* [ACTIVITY]: Your answer should be the lines from the one containing "2 [tab] (131, 1883)" through the final line below, copied exactly.

INPUT MATERIAL below:

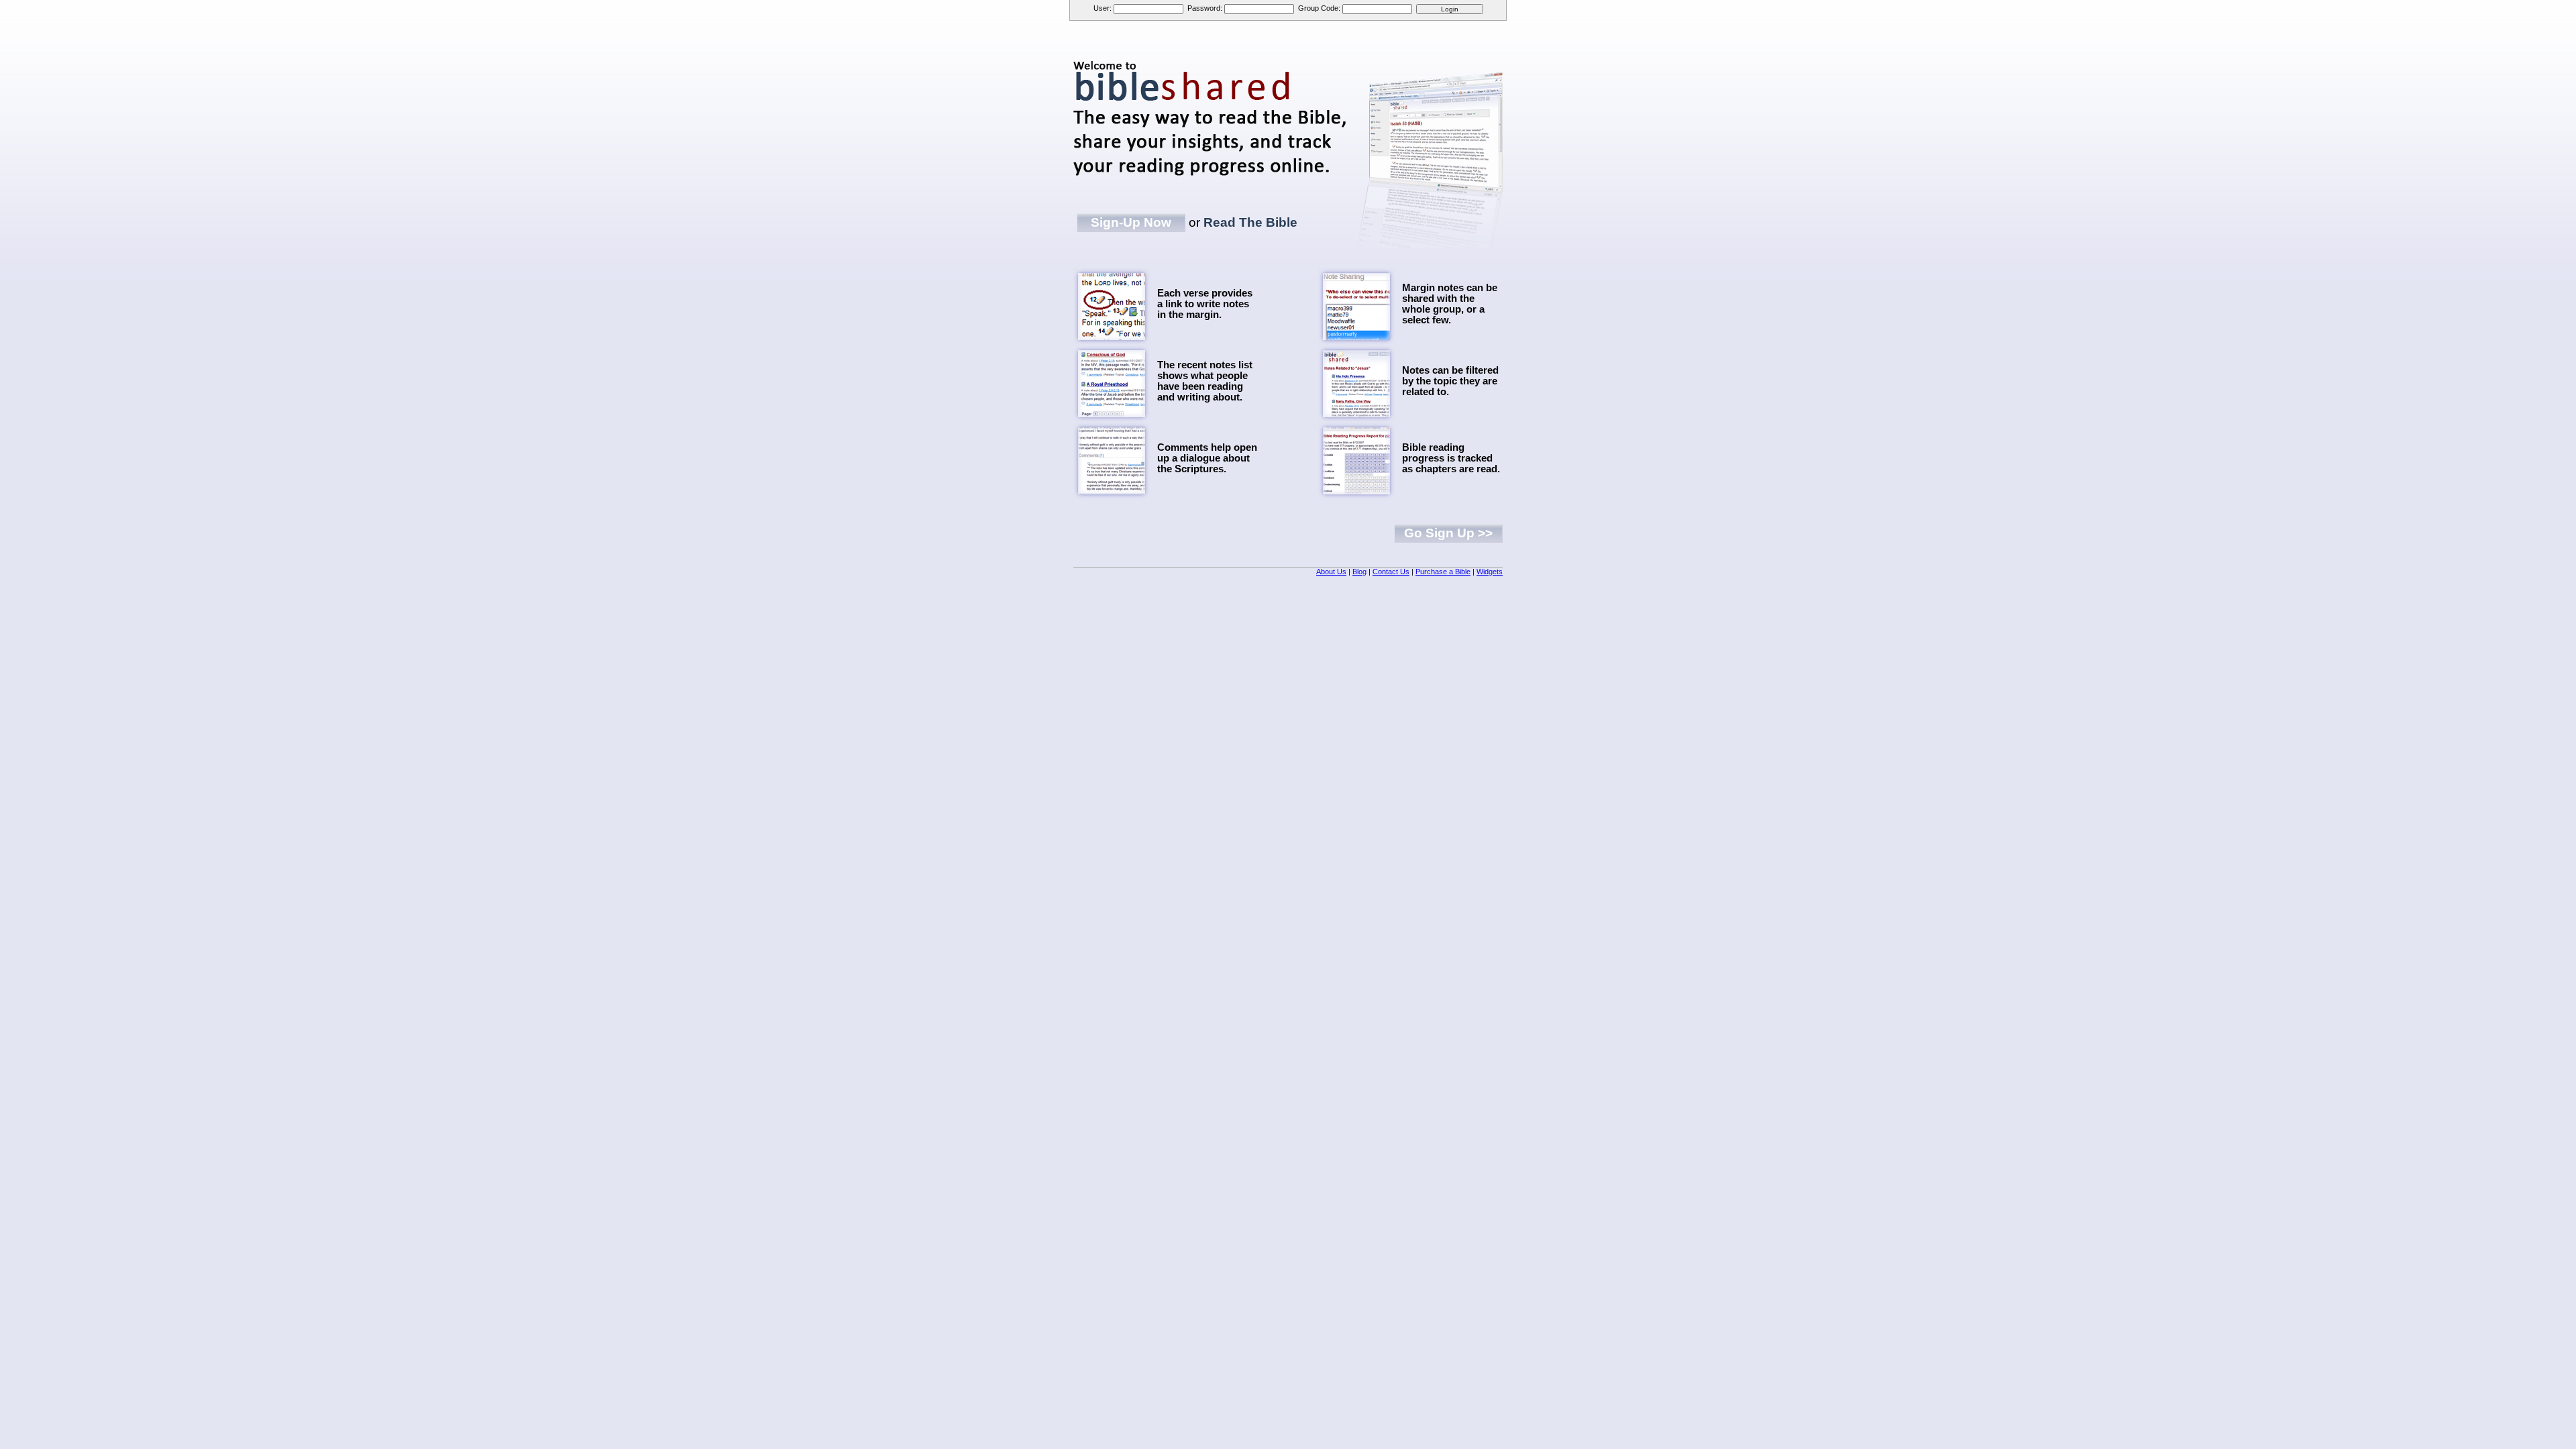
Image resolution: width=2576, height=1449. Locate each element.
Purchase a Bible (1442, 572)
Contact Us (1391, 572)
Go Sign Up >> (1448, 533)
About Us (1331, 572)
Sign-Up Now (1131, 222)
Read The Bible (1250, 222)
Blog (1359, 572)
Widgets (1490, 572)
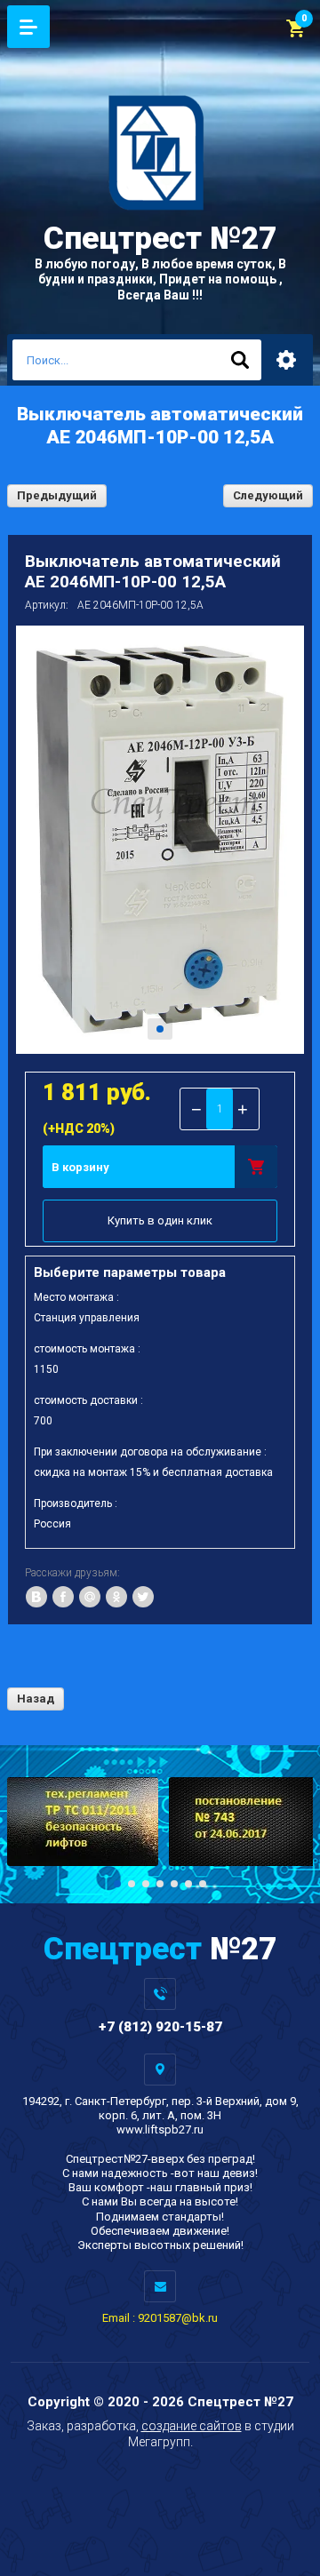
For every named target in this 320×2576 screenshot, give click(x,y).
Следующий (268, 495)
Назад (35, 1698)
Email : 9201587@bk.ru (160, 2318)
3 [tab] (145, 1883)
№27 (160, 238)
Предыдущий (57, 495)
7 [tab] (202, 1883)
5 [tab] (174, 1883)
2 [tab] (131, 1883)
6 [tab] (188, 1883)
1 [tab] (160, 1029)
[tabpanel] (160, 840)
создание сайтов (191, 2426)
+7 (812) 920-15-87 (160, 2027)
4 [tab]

End of INPUT MATERIAL.

* [EXERCISE ANSWER]:
2 [tab] (131, 1883)
6 [tab] (188, 1883)
1 [tab] (160, 1029)
[tabpanel] (160, 840)
создание сайтов (191, 2426)
+7 (812) 920-15-87 (160, 2027)
4 [tab]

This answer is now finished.